start RECORDS TO PROCESS

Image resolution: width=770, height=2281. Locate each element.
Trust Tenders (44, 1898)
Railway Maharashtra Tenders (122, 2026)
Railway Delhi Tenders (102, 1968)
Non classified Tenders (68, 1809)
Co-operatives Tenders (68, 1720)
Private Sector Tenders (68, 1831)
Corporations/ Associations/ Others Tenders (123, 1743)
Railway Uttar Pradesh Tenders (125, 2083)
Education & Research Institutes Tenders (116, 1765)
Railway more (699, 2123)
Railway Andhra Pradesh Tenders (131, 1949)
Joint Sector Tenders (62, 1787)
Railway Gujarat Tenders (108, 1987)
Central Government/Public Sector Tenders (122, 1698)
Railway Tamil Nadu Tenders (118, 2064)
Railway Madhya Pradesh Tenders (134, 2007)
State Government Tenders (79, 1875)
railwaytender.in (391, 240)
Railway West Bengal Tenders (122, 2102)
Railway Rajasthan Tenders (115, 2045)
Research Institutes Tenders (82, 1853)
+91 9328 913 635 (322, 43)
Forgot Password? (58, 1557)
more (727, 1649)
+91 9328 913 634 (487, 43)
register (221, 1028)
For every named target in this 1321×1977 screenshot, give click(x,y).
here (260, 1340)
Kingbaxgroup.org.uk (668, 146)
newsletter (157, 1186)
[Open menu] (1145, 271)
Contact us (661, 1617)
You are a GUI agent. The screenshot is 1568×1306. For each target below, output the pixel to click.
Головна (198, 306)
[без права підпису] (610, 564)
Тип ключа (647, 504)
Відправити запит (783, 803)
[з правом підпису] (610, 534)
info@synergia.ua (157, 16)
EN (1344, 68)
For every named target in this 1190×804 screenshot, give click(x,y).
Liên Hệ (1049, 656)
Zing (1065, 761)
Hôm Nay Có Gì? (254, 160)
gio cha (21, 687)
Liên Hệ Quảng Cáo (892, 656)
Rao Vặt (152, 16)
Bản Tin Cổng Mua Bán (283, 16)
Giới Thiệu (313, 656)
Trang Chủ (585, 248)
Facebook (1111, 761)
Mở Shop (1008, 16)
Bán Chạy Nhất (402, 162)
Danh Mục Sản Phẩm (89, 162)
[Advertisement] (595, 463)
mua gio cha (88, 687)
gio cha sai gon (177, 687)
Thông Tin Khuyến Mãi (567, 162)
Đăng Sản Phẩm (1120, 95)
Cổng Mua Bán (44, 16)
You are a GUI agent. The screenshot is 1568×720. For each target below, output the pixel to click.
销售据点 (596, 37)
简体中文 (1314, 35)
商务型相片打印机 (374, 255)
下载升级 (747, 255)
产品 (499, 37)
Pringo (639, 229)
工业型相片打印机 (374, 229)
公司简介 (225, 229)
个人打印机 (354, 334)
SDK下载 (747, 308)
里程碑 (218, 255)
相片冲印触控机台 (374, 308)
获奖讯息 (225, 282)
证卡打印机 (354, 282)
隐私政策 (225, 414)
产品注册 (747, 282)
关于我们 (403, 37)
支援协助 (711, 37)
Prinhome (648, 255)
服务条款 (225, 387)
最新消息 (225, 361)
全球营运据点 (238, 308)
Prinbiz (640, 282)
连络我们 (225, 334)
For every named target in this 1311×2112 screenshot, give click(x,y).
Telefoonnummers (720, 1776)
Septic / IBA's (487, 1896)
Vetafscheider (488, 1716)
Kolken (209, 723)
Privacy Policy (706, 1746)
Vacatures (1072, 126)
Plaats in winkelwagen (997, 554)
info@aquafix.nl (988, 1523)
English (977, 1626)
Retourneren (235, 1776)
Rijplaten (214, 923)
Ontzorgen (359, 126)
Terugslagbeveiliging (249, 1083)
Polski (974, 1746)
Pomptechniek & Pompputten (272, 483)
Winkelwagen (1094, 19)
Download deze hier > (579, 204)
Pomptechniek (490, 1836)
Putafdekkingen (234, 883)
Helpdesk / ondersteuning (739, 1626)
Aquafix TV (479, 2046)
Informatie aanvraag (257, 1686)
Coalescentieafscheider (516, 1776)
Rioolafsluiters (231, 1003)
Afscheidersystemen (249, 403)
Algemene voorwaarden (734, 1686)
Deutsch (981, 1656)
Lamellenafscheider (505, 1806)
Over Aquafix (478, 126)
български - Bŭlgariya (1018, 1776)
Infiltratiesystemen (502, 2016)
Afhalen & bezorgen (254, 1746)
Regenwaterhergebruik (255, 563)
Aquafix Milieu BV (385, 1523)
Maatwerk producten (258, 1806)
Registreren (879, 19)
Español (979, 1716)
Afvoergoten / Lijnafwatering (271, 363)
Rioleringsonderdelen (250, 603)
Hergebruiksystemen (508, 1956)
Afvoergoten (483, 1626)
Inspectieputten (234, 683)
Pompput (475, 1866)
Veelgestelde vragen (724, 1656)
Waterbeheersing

end RECORDS TO PROCESS

#### PROBLEM TO WORK ON:
Can you render the records from the line containing "Lamellenafscheider (505, 1806)" through the end as a numbered list, leaving out any blank lines?

#### RESULT FOR THIS EXERCISE:
1. Lamellenafscheider (505, 1806)
2. Over Aquafix (478, 126)
3. български - Bŭlgariya (1018, 1776)
4. Infiltratiesystemen (502, 2016)
5. Afhalen & bezorgen (254, 1746)
6. Regenwaterhergebruik (255, 563)
7. Aquafix Milieu BV (385, 1523)
8. Maatwerk producten (258, 1806)
9. Registreren (879, 19)
10. Español (979, 1716)
11. Afvoergoten / Lijnafwatering (271, 363)
12. Rioleringsonderdelen (250, 603)
13. Hergebruiksystemen (508, 1956)
14. Afvoergoten (483, 1626)
15. Inspectieputten (234, 683)
16. Pompput (475, 1866)
17. Veelgestelde vragen (724, 1656)
18. Waterbeheersing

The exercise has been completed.